16/06/2005

De Camioneta de Carreira

A cidade é toda subúrbio de si mesma. Os bairros novos nascem velhos, paralelas caixas de ovos. Obras, betoneiras, pedreiros de torso nu como estátuas sem escolaridade. Pneus abandonados em vinhas abandonadas. O cemitério: um parlamento de mármore. Rotundas finais e saída. Último snack-bar, ala de oficinas auto e viagem. Durante meia hora, a camioneta de carreira vai tomar e apear portugueses e portuguesas de boné e cesto por aldeias quietas como fotografias. O sol da meia manhã já abrasa. Viver é um acto incandescente. Massa verde e olhos de pedra: pinho e granito. Povoações de giz configuram os longes. A carreira vai a todas. Abandona a estrada principal e mete por estradinhas de brincar, de que é preciso sacudir os penicos motorizados que tossem mistura e zumbem como abelhas enfurecidas. Mais verde, mais pedra. Ali em cima: uma casa que gostaria fosse minha. Como num chão de barbearia, o cabelo da caruma junca o chão fofo do pinhal. Panasco tão seco, que bastaria a respiração para atear-lhe o fogo. Uma casa de pasto famosa de frangos assados. Uma torre de igreja que alveja. As vidas chãs, de cal cerceada de azul. Encruzilhadas térreas de onde sobe o solitário triângulo da não prioridade. Um posto de gasolina, uma sede de junta, uma agência de seguros também escritório de contabilidade. Encostada a um muro, uma bicicleta radiografada ao sol como um esqueleto de ferro.Vou de carreira, uma tristeza indolor: faltam sete minutos para chegar. Diz que ao destino.

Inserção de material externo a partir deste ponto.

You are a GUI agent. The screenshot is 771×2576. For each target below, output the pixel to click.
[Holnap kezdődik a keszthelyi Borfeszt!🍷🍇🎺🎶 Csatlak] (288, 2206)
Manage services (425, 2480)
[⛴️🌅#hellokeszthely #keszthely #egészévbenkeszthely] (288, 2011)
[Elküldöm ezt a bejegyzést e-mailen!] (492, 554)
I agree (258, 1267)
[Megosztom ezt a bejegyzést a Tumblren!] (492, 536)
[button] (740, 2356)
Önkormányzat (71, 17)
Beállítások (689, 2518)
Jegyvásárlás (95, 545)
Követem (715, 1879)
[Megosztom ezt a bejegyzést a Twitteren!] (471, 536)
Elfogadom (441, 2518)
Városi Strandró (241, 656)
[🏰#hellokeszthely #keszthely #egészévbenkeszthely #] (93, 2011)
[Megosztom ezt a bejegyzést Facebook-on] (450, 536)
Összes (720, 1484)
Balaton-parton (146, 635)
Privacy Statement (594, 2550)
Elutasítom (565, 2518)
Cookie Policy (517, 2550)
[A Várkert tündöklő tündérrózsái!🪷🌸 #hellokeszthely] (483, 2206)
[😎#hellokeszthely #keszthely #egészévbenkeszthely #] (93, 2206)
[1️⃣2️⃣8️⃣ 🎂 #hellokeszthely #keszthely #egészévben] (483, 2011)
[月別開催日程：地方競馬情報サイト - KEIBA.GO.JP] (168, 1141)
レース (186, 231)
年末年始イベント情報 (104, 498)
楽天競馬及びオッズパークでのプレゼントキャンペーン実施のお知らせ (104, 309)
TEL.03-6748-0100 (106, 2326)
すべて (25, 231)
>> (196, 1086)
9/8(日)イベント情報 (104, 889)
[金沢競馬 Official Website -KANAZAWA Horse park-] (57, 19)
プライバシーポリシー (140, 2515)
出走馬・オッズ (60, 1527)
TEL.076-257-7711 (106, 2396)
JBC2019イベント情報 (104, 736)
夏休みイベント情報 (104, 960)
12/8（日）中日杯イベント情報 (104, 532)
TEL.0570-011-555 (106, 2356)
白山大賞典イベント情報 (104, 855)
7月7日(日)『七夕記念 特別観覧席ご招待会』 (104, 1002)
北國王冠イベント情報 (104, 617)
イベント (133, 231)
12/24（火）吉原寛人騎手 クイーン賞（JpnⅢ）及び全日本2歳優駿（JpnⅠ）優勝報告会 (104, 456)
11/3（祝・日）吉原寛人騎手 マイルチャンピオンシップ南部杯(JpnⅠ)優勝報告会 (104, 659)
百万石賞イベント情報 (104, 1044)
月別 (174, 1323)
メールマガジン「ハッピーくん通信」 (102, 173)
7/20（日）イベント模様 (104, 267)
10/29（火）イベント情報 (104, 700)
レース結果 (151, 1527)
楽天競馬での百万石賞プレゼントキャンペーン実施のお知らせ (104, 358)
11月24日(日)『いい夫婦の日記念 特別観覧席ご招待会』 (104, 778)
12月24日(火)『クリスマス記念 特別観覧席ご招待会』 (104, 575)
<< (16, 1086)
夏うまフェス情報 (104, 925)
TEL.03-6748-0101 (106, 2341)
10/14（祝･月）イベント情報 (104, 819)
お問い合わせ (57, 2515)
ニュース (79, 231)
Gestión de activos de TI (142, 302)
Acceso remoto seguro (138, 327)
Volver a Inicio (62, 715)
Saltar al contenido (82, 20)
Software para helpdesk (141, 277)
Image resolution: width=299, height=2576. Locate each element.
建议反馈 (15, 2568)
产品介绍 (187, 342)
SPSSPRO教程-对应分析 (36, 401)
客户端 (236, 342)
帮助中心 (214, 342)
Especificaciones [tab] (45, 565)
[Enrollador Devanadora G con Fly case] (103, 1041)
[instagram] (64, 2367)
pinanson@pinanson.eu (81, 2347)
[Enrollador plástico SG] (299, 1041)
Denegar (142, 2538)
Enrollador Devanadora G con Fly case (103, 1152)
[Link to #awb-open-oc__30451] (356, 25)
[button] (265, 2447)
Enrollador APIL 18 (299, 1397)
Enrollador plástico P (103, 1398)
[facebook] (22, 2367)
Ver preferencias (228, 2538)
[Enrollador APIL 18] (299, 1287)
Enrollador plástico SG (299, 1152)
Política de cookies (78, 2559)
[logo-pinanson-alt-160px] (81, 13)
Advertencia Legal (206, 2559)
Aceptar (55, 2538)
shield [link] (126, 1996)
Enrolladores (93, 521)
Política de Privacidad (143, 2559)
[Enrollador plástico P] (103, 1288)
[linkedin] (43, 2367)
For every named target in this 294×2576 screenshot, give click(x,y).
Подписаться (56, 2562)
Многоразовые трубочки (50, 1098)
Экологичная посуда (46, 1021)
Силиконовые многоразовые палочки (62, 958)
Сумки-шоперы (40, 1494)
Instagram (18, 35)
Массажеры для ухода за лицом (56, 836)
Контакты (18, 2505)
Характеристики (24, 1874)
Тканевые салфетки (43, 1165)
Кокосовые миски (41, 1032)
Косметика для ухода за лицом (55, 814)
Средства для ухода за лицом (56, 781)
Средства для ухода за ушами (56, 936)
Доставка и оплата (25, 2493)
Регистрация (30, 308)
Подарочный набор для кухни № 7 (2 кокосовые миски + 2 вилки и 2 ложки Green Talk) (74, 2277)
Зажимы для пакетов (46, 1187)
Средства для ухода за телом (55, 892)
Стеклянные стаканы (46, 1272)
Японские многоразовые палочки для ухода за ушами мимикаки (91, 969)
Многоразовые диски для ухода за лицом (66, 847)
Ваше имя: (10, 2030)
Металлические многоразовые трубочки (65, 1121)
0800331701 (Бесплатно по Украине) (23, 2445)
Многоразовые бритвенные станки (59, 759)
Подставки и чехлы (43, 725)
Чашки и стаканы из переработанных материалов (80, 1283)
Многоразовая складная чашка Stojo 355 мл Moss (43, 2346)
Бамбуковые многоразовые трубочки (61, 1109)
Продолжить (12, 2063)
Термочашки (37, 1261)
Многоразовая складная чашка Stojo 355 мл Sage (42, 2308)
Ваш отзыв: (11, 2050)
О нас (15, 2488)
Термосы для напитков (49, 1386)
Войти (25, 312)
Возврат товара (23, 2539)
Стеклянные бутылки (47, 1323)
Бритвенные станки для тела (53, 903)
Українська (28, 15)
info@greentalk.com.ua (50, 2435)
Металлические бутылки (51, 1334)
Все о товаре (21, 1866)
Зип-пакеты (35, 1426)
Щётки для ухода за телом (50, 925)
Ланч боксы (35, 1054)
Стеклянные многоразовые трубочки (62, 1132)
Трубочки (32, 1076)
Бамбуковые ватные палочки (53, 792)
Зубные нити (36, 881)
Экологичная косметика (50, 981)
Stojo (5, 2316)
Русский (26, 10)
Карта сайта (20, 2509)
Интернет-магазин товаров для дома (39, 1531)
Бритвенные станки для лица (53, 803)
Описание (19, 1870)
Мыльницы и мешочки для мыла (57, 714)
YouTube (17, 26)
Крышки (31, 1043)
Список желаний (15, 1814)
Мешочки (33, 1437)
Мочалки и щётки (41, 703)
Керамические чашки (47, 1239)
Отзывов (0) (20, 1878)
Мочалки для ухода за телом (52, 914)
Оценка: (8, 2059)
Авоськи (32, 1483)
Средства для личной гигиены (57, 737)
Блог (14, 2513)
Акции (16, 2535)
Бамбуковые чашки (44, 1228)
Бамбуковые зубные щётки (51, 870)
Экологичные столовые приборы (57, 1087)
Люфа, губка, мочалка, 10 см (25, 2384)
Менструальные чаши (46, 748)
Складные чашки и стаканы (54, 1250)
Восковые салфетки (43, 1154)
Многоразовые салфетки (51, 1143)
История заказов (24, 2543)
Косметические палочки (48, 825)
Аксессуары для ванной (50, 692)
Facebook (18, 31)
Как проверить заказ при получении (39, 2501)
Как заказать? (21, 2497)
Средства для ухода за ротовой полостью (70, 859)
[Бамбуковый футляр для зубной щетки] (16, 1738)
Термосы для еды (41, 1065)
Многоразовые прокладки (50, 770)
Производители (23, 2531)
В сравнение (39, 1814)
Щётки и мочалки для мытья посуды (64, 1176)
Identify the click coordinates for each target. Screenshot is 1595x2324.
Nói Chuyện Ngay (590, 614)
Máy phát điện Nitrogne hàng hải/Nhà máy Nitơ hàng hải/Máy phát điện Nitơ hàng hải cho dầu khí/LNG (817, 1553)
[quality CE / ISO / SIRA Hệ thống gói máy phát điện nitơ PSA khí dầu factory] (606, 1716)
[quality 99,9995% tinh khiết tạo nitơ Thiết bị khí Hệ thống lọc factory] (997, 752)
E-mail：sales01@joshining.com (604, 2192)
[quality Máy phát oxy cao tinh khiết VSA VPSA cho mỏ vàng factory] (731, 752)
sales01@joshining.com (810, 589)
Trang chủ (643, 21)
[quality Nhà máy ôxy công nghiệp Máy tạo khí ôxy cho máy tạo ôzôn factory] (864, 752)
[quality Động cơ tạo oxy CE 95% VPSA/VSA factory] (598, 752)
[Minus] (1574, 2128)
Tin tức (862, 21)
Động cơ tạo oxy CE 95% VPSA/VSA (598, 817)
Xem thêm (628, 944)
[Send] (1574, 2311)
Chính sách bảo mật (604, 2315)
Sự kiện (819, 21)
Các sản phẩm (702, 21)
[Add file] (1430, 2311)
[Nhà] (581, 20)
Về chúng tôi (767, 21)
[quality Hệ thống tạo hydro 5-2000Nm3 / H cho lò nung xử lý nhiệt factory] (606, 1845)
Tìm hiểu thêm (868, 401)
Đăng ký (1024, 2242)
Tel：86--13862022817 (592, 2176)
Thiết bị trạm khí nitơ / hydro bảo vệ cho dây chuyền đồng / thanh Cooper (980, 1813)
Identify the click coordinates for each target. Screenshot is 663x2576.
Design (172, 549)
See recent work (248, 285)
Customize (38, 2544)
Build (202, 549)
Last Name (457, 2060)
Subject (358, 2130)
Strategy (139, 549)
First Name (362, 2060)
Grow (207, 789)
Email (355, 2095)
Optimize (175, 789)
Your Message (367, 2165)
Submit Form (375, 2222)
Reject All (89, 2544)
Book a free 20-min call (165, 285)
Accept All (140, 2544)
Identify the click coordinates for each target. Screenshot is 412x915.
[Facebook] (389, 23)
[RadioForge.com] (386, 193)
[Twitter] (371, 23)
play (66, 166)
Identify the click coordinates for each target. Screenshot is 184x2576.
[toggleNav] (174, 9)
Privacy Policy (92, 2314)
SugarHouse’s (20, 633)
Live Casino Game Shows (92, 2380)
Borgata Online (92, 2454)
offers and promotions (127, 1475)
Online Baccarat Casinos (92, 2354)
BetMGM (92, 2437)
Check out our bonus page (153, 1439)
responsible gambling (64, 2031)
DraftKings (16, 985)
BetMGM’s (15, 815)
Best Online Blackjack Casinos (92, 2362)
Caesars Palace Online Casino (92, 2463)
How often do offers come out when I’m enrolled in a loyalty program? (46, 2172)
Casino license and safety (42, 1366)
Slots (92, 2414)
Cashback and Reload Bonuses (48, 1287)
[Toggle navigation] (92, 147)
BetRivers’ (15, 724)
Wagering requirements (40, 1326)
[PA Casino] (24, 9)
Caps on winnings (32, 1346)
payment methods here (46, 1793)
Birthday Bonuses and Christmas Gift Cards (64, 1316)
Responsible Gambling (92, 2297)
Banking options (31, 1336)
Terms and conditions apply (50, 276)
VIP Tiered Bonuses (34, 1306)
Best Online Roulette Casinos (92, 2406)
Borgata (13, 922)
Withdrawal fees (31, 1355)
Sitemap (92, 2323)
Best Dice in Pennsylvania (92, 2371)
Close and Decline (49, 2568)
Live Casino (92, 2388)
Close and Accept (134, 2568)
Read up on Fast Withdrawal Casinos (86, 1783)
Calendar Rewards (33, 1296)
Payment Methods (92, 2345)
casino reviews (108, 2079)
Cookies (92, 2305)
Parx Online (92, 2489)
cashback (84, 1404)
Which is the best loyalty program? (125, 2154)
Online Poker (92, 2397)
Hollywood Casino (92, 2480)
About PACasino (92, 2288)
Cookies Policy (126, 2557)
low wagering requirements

16 de Junho de 2005, 9h45-10h30

2 comentários:

Anónimo disse...

" De Camioneta de Carreira", à boleia ou como tu quiseres, quando é que apareces cá por Pombal ou Ansião, «MEN»?
Ó Men bons te voltam a ler!!!
Um abraço para o amigo Daniel "um homem a tempo inteiro", tudo de bom para ti... com amizade pura e dura deste Márito "men!".

Alexandra disse...

Um homem a tempo inteiro está bem dito.